The Jews of Rome fully participated in the glories of the Renaissance, becoming merchants, traders and bankers, as well as artisans. This glory did not last long for the Jews.  Pope Alexander VI imposed a tax on Jews to pay for one his military campaigns against the Turks.  In 1555, Paul IV was the first ruler in Europe to segregate Jews from the rest of the population by forcing them to live in a Ghetto.  They were also forced to wear a yellow hat or badge, and were forbidden from leaving the Ghetto at night.  They were only allowed to have the most menial of jobs.  They were not allowed to study in higher education institutions or become lawyers, pharmacists, painters, politicians, notaries or architects. Jewish doctors were only allowed to treat Jewish patients. Jews were forced to pay an annual stipend to pay the salaries of the Catholic officials who supervised the Ghetto Finance Administration and the Jewish Community Organization; a stipend to pay for Christian missionaries who proselytized to the Jews and a yearly sum to the Cloister of the Converted. These abominations would be revived by the Nazis.

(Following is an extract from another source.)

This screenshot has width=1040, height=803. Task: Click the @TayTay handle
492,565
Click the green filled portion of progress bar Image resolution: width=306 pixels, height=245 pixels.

During the Reformation the Talmud was banned, and on Rosh Hashanah 1553 it was publicly burned with many other Jewish volumes.  The Jews were continually harassed in the Ghetto and humiliated at every opportunity.  Jews were forced to inhabit the Ghetto for 300 years.  The Ghetto was finally dismantled in 1870 when Italy was united under King Victor Emanuel.  He also gave the Jews full citizenship.
Today there are about 15,000 Jews in Rome.  The community is very diverse and vibrant.  The area that was once the Roman Ghetto is still the heart of the Jewish area, where Jewish shops and kosher restaurants abound.
The cooking of Roman Jews is legendary.  All of the glories of Italian Cuisine tempered by the laws of Kashrut are at the fingertips of the Roman Jews.  Specialties include whole artichokes fried in olive oil, salt cod, dried beef, and many cheeses.  Fresh fish are also very popular.
The following recipe is for a traditional Roman Passover almond cake.  Called Torta del Re, this recipe can be traced back to the Sephardic Jews who found their way to Rome after being expelled from Spain in 1492.
Torta del Re
Serves 8 to 10
Extra virgin olive oil for greasing pan
5 large eggs, separated
1 teaspoon kosher salt
1 ¼ cups granulated sugar
2 ½ cups ground almonds
1 tablespoon lemon zest
Juice of half a lemon
Passover confectioner’s sugar for dusting
¼ cup slivered almonds, toasted.
1. Prepare a 10 inch spring-form pan by oiling with olive oil and lining bottom with parchment paper.
2. Preheat oven to 325 degrees Fahrenheit.
3. Beat the egg whites, half the granulated sugar, and salt to firm peaks.
4. Whisk the egg yolks with the remaining granulated sugar until they are foamy and lemon-colored.  Add the ground almonds, lemon juice, and zest.  The batter will be quite stiff.
5. Mix 1/3 of the egg whites into the nut mixture to lighten it.  Then delicately fold in remaining egg whites.
6. Pour the batter into prepared cake pan and bake for 1 hour. 
7. After 1 hour, turn off oven, open the door a crack, and allow to cool for 15 minutes.
8. After 15 minutes, remove from oven and cool cake in the pan upside down on a rack until cooled completely.  When completely cooled, remove cake from the pan.  Dust the top with confectioner’s sugar and sprinkle with toasted almonds.